Folsom Lake begins the new year with 431,178 acre feet of water, which is 90% of the average for a January 1.
Compare this to 1 year ago, when the lake was at 184,780, and it’s obvious we’re in much better shape. We’re not out of the woods yet, as the snow pack runs from about 40% of normal in the Central Sierras, to 53% in the North.
For 2015, the National Weather Service has designated California under the category ‘drought remains but improves’, it’s great to see the lake level rising, but remember that we are still in a drought, so please continue to use water wisely.
Take a look at the photos above. On the left we see Folsom Lake as it should be. On the right, that’s what it’s looked like in recent months. It is getting better, though.
From the City of Folsom:
The good news is that inflow into Folsom Reservoir is now exceeding outflow. However, even with February rains, the reservoir is still significantly below capacity, and Sierra snowpack is far below normal as the statewide drought continues.

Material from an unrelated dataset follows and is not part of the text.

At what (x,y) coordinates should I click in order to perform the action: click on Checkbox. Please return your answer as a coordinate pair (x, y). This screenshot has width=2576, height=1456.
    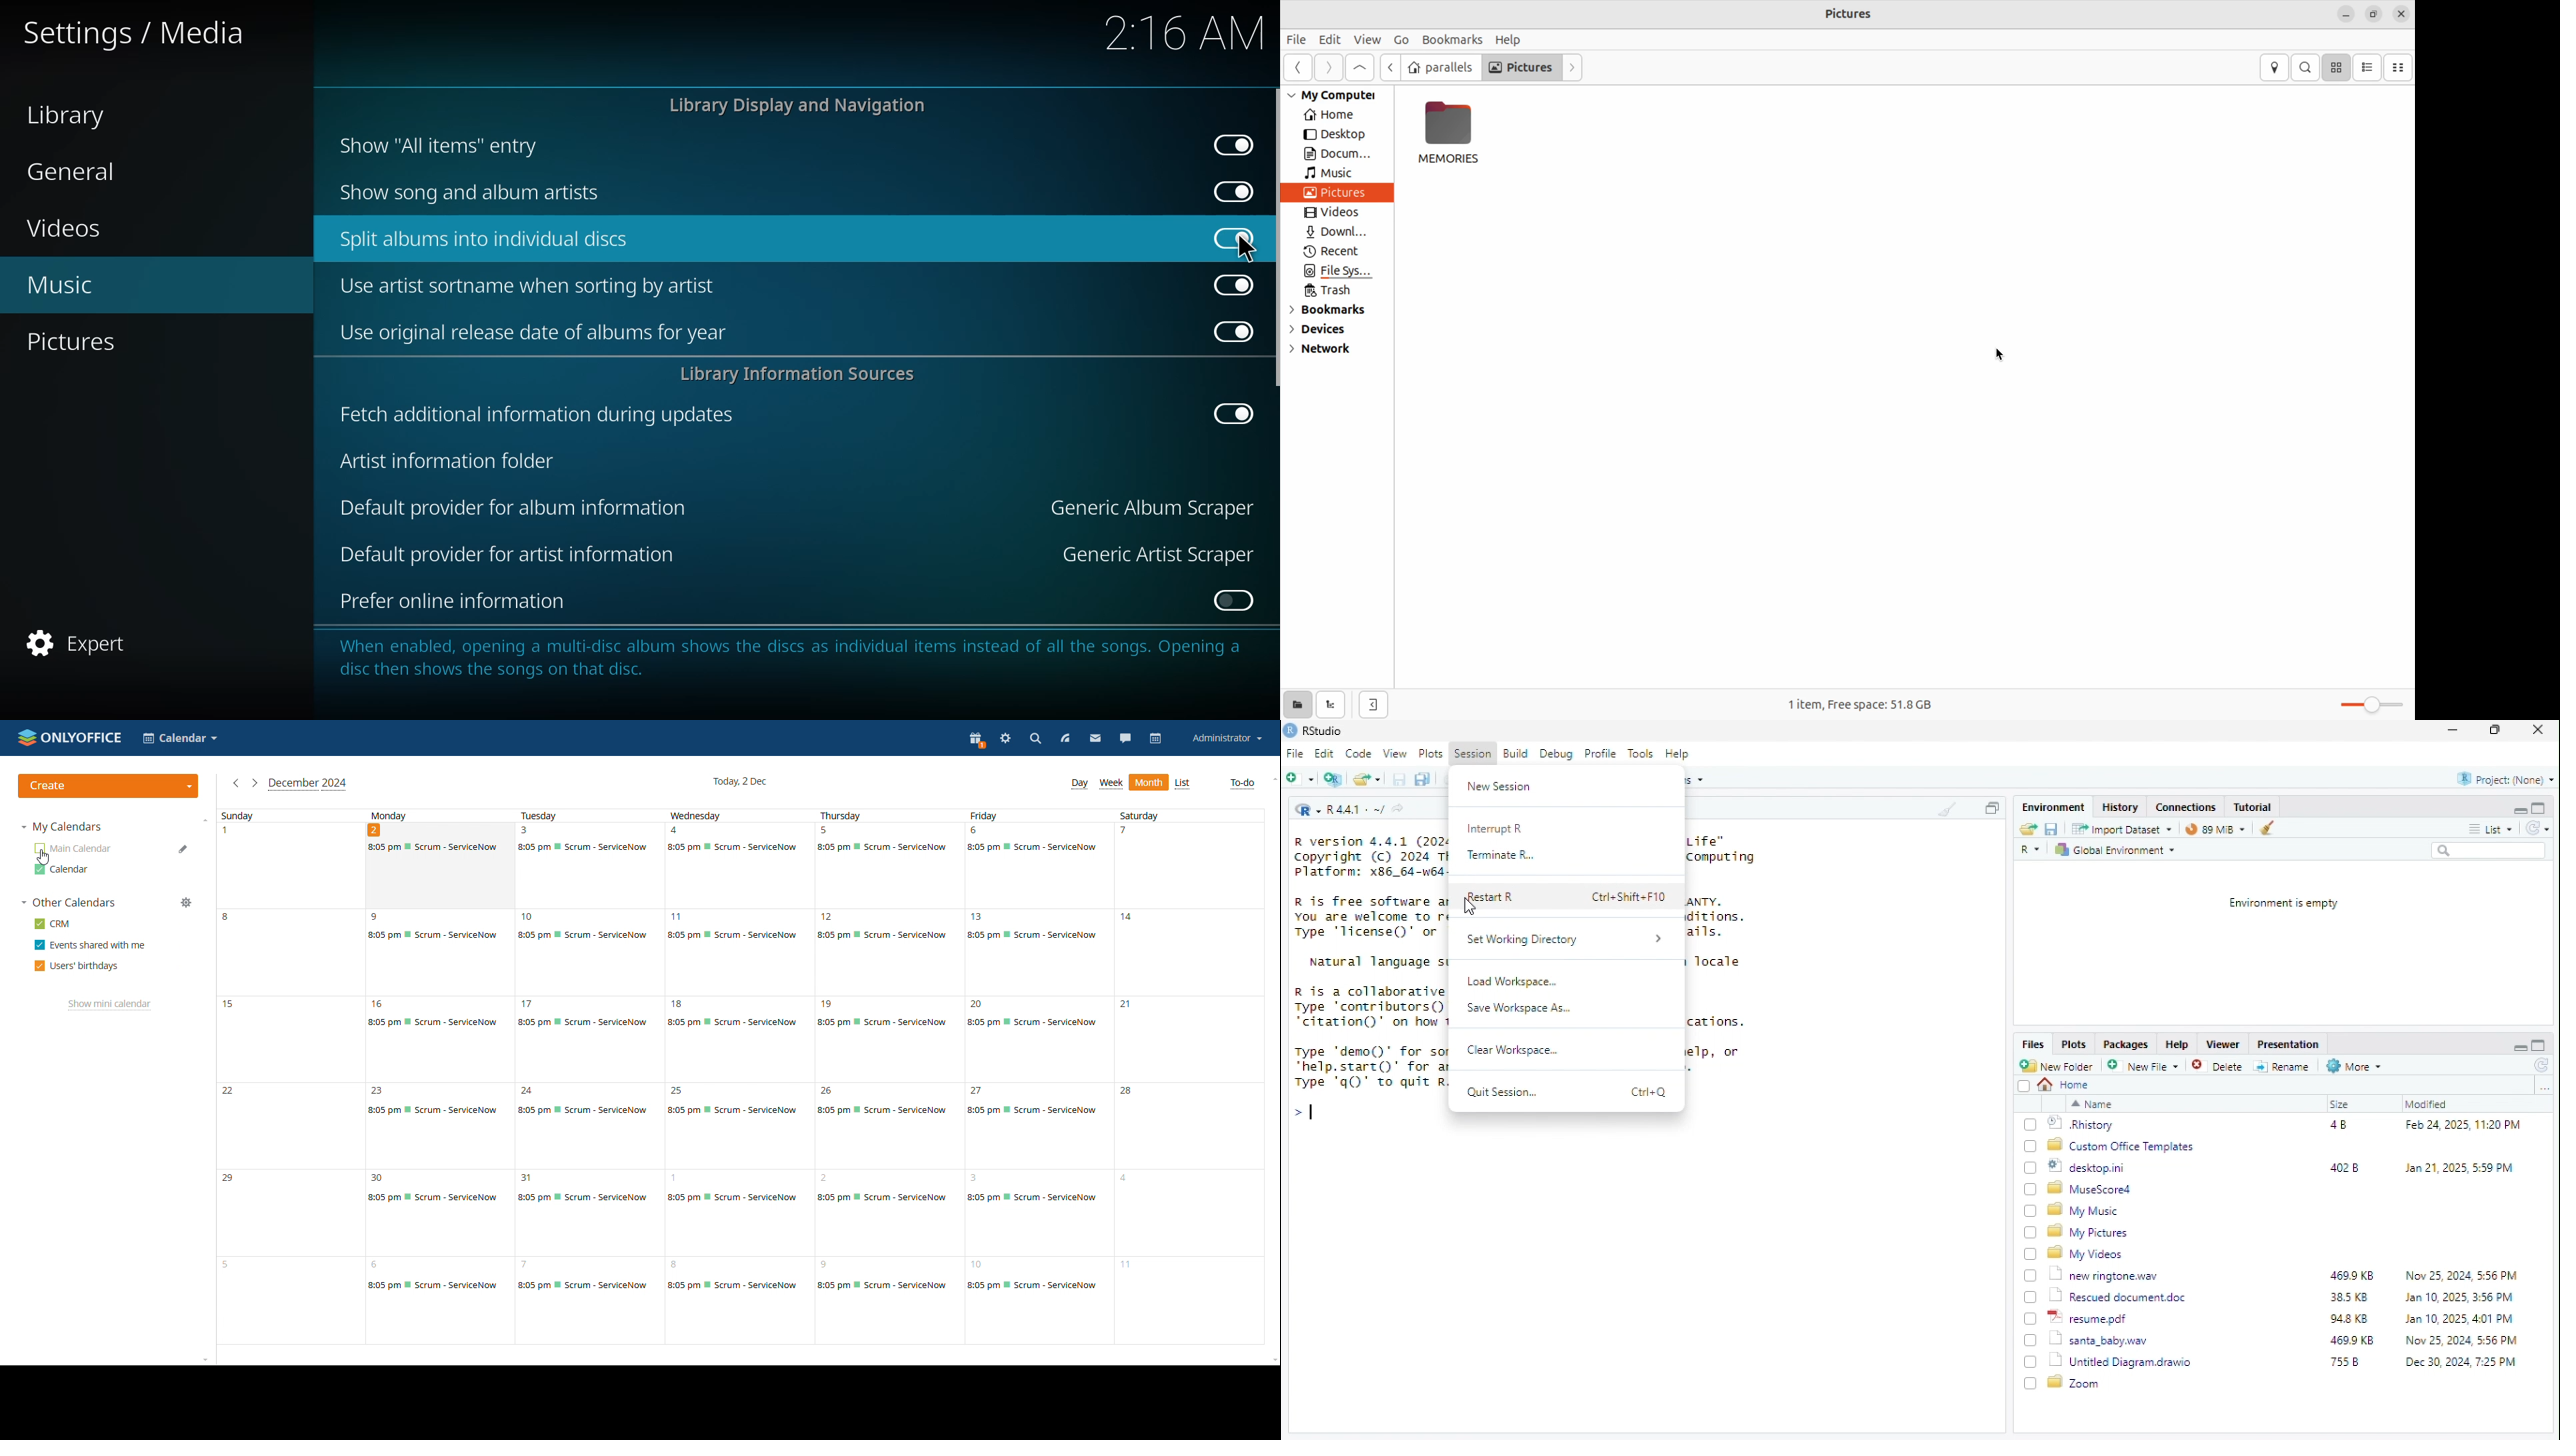
    Looking at the image, I should click on (2024, 1086).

Marcus Yasutake, Folsom’s Environmental and Water Resources Director, provided a water supply update at the March 11th City Council meeting.
Yasutake noted that:
Folsom Reservoir is currently at 380,950 acre feet (approximately 38 percent capacity), compared to 199,639 acre feet in December 2013 when Folsom implemented the Stage 3 Water Warning (note that as of today, the lake stands at 398,797 acre feet, approximately 41% of capacity).